[Entries for locating text and elements]
---

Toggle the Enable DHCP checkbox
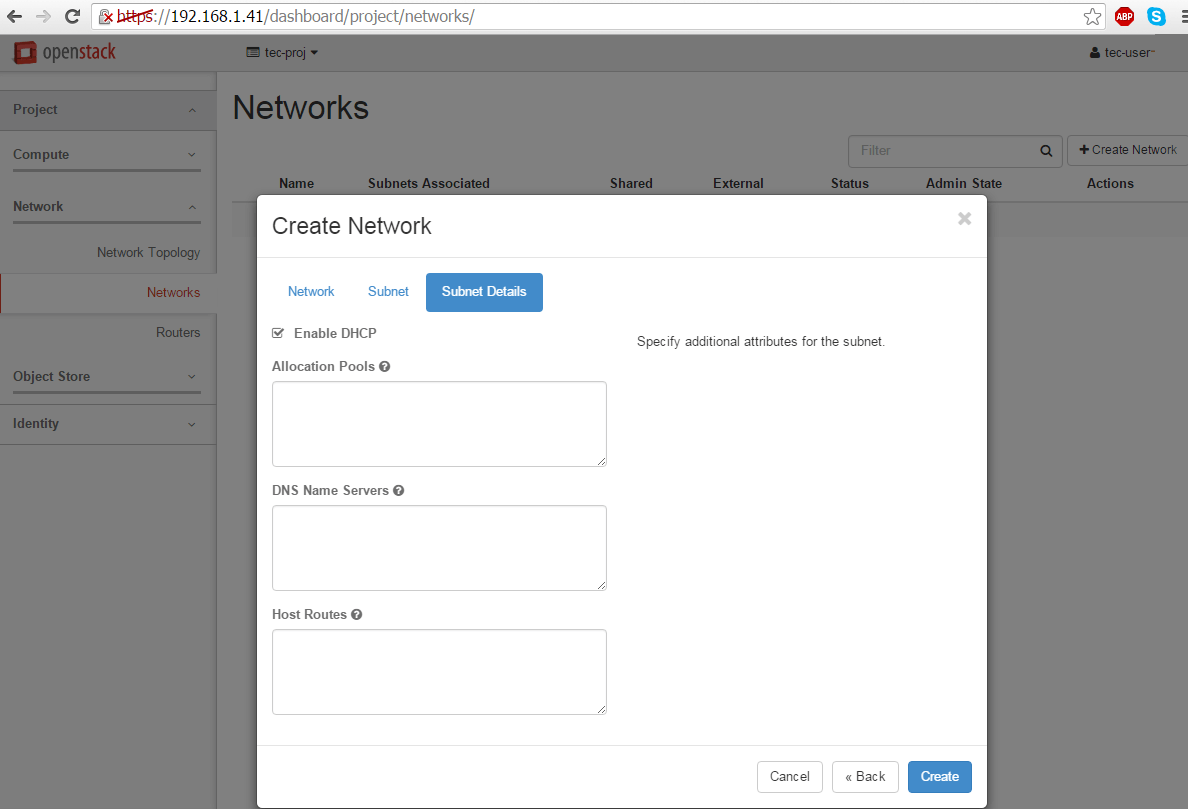(278, 333)
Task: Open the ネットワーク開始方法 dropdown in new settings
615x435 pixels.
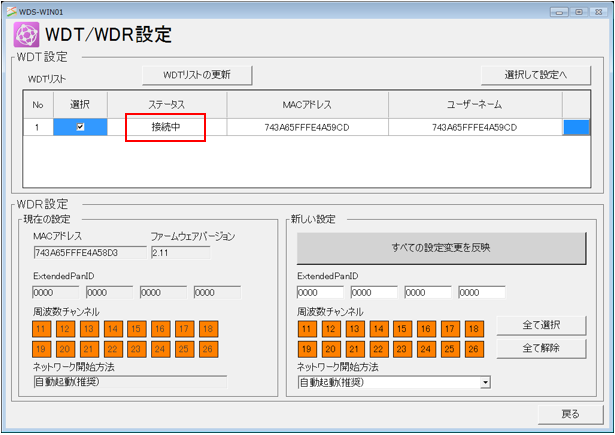Action: [485, 382]
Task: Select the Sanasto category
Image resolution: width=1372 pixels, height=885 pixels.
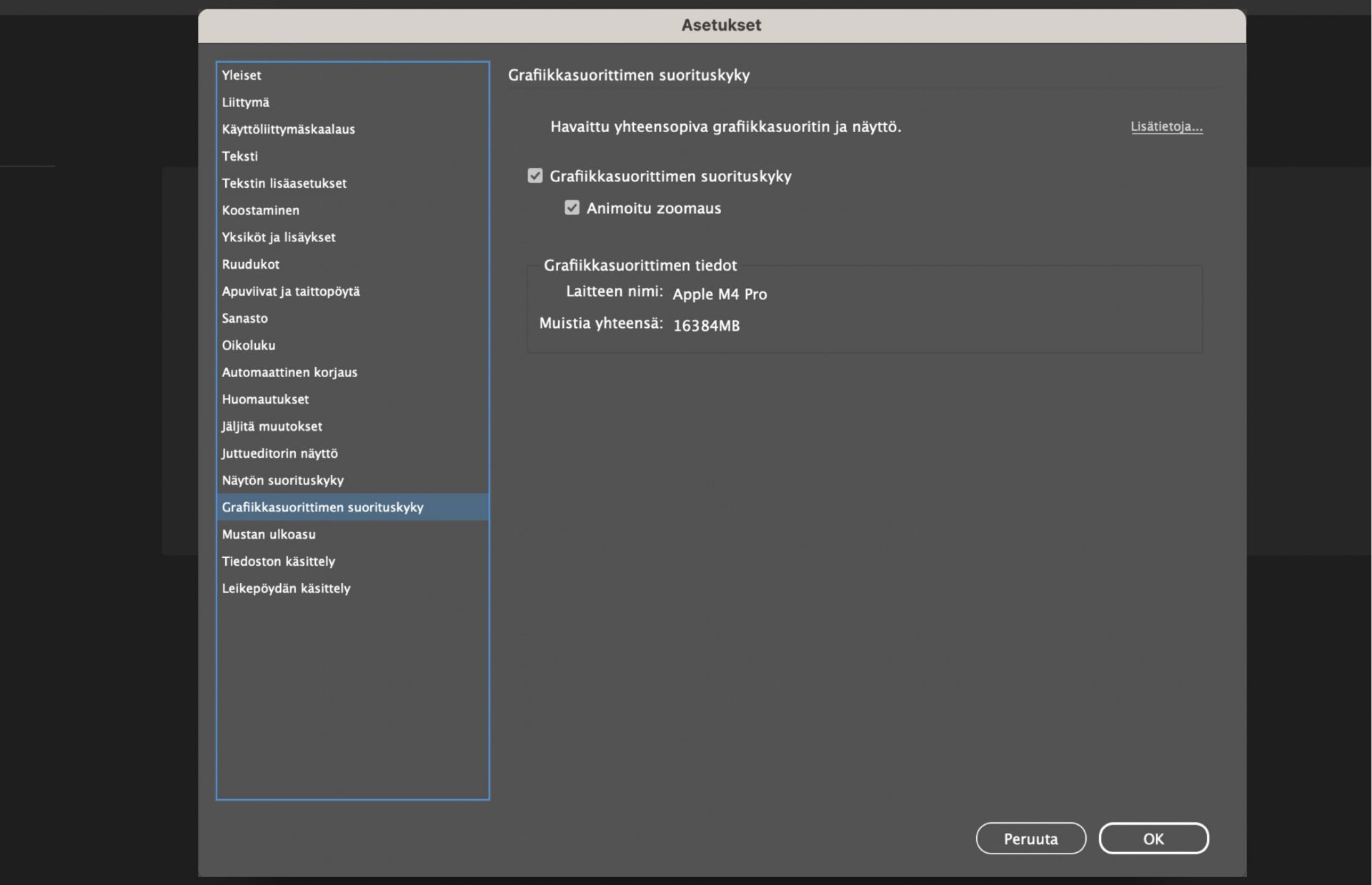Action: (x=245, y=318)
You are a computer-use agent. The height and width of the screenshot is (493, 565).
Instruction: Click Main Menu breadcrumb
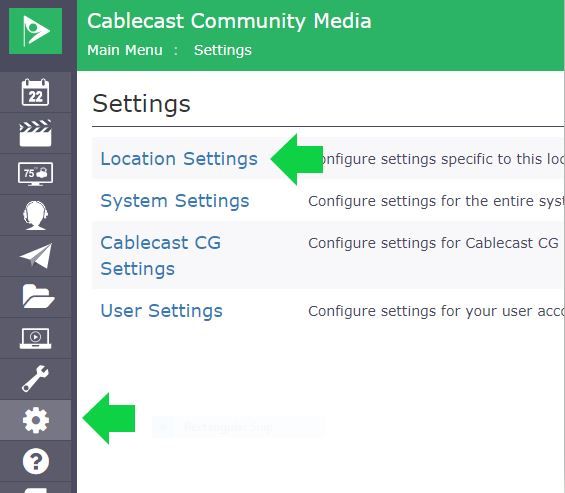click(125, 50)
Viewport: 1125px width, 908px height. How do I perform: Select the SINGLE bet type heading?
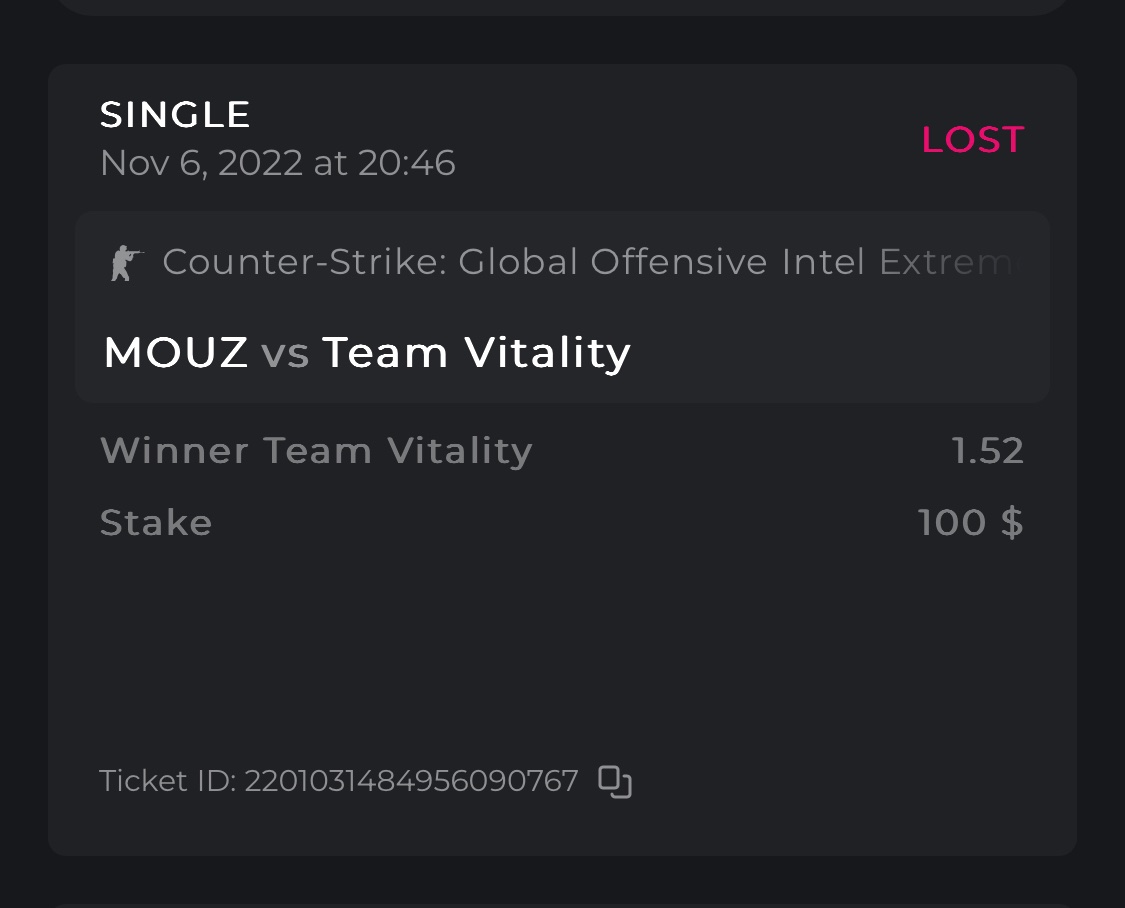tap(175, 115)
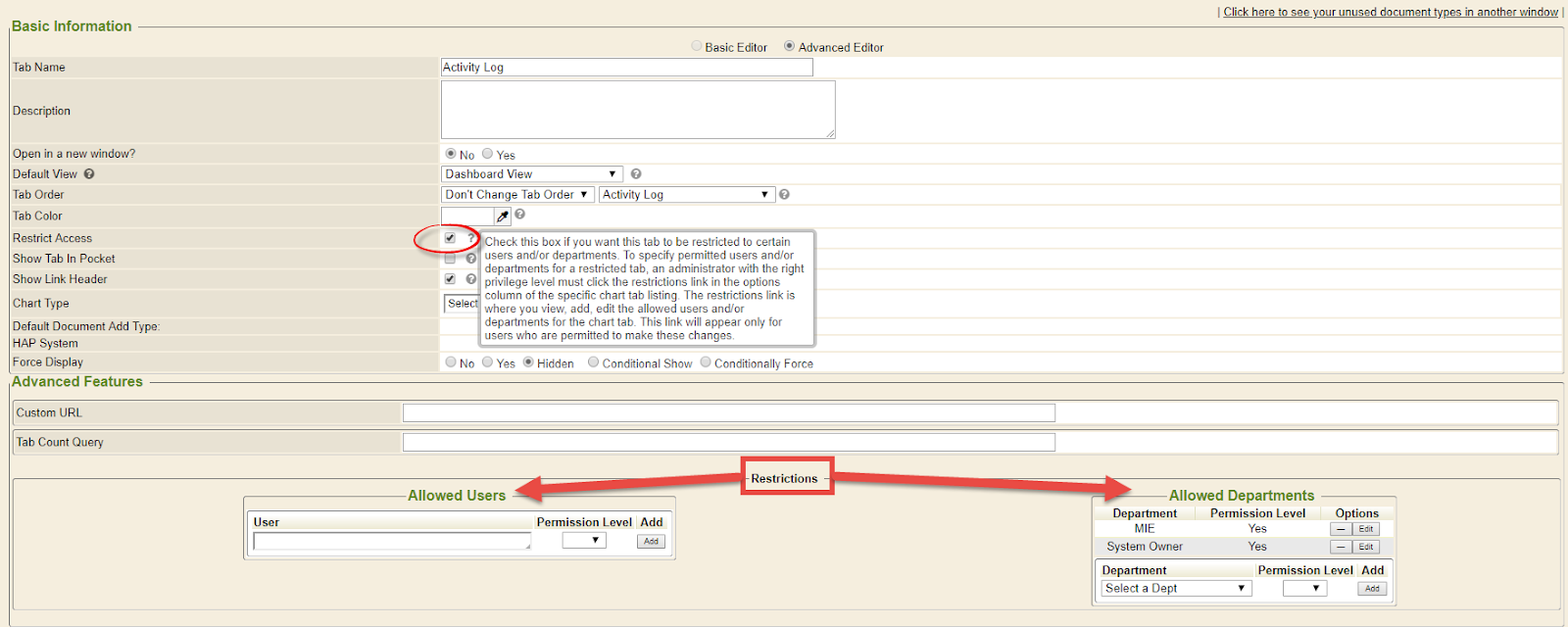Click into the Custom URL input field

pyautogui.click(x=728, y=413)

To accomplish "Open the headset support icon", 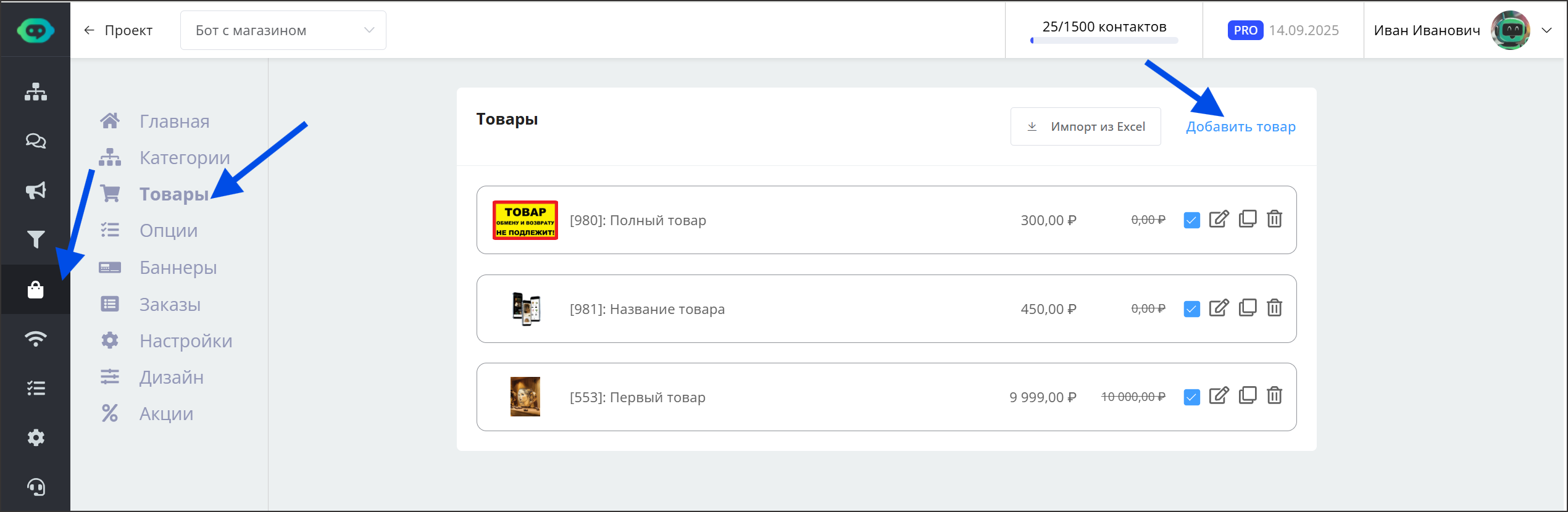I will [36, 487].
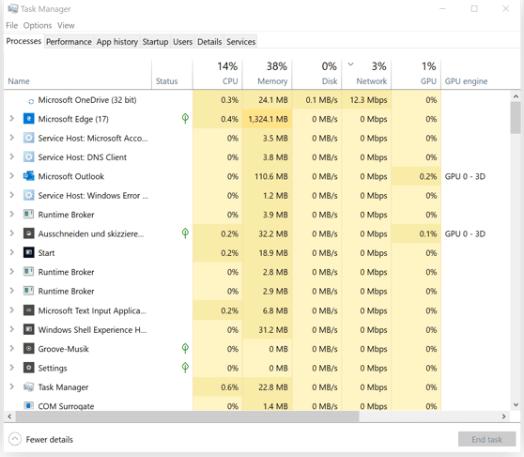Expand the Service Host: DNS Client entry
Screen dimensions: 524x457
pos(12,157)
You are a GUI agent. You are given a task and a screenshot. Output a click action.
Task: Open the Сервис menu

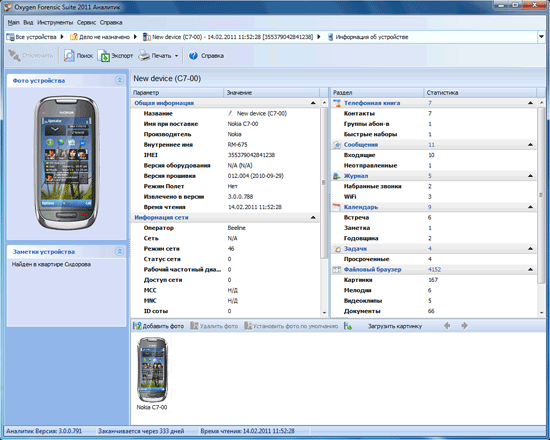pos(86,22)
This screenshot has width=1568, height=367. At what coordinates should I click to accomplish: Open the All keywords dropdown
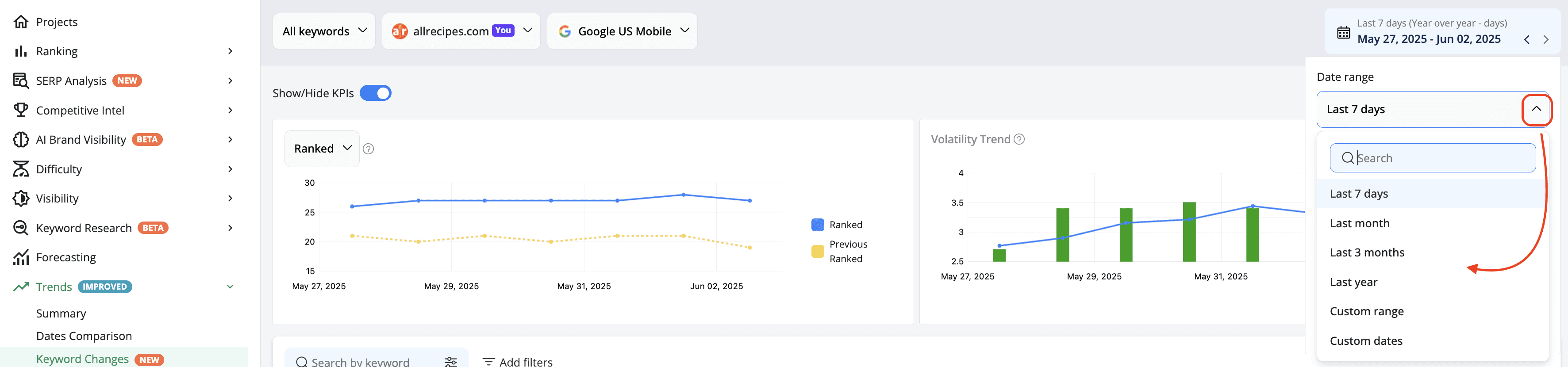[324, 31]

---

Replace "dropdown" with "drop-down list" in the lines of data from the line with "You are a GUI" through the end of the data, changing nothing else, and leave the pictures out of your answer.

> _EXERCISE ANSWER_
You are a GUI agent. You are given a task and a screenshot. Output a click action.
Task: Open the Сервис menu

pos(86,22)
This screenshot has width=1568, height=367. At what coordinates should I click to accomplish: Open the All keywords drop-down list
[324, 31]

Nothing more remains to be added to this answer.